Your instructions: Reproduce the lines of the listing below verbatim, beginning with the line that contains "Viewport: 230px width, 230px" and continuing through the line that contains "click(223, 10)".

[Source records]
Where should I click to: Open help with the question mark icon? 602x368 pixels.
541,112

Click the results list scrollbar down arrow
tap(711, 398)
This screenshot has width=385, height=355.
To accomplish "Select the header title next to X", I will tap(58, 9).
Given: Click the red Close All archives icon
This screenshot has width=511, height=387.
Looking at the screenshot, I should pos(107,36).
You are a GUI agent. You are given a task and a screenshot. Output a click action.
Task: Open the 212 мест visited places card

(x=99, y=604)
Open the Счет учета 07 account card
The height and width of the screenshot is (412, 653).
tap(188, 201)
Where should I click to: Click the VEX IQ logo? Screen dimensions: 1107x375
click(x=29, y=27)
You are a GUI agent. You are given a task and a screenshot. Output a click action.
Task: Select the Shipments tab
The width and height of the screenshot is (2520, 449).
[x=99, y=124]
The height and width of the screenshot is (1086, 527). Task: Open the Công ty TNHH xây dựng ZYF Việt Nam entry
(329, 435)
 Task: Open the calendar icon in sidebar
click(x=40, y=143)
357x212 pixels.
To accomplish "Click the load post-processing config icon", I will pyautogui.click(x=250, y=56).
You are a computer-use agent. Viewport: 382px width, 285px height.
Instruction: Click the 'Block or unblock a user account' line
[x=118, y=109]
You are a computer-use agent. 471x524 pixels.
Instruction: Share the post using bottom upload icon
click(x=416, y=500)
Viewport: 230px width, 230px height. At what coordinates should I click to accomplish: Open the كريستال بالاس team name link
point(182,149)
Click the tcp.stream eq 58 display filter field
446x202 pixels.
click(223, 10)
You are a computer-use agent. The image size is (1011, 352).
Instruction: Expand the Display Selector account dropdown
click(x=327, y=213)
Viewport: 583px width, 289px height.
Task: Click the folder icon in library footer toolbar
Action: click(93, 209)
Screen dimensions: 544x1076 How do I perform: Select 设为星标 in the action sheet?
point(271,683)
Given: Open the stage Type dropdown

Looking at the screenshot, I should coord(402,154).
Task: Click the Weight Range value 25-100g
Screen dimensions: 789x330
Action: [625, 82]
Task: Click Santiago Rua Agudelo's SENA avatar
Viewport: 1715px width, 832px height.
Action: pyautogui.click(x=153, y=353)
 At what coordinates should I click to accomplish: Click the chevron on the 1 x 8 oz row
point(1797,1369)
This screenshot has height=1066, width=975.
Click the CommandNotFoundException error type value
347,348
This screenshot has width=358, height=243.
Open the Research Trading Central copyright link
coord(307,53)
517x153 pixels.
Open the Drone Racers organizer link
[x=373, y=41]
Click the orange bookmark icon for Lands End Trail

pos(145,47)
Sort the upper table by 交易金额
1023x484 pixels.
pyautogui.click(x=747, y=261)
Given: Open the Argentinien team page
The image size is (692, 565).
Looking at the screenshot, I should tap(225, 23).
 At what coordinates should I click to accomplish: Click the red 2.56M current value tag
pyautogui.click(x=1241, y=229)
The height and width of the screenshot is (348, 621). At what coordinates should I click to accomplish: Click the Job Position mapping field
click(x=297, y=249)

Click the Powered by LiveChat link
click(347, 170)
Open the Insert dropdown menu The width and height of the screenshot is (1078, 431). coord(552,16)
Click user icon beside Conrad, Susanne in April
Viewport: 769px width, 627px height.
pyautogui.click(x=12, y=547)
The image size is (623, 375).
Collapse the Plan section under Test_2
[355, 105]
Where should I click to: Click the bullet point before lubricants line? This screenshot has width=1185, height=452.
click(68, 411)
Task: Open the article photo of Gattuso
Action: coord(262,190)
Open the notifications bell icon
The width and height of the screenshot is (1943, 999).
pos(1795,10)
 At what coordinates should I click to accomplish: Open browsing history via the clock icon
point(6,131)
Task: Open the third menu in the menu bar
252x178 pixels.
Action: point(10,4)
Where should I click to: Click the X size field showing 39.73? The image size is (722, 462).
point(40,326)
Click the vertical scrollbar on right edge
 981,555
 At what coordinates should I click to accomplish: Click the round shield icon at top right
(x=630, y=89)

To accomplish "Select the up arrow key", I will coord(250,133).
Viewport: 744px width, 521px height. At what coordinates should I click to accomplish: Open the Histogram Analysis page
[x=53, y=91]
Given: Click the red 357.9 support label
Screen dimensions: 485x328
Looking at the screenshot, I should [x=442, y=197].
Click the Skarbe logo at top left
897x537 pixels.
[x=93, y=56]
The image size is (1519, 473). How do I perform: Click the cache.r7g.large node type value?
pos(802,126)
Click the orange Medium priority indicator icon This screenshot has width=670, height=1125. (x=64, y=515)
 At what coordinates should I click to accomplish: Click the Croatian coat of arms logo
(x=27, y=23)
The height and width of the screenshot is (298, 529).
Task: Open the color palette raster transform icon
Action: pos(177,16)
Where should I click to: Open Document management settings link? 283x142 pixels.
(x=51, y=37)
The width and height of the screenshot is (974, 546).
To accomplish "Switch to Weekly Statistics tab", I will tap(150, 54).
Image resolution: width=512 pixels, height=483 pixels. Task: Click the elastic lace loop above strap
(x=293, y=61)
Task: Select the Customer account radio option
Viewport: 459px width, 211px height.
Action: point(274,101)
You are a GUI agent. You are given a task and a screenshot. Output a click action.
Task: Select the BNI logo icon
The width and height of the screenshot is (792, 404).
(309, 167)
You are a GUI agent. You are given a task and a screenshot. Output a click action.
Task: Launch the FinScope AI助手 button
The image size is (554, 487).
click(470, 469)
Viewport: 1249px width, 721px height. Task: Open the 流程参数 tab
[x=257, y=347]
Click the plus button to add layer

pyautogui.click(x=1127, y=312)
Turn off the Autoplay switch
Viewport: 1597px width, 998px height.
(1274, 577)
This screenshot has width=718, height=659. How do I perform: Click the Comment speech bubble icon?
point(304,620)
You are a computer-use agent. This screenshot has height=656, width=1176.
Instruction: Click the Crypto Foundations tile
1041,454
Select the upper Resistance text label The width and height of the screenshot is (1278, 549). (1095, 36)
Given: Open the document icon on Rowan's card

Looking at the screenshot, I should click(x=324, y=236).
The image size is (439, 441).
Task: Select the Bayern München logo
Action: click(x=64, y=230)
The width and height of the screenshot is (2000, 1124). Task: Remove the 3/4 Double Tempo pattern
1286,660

Result of the exercise:
Viewport: 230px width, 230px height. At what coordinates should I click to accomplish: Open the كريستال بالاس team name link
point(182,149)
Click the tcp.stream eq 58 display filter field
446x202 pixels.
click(223, 10)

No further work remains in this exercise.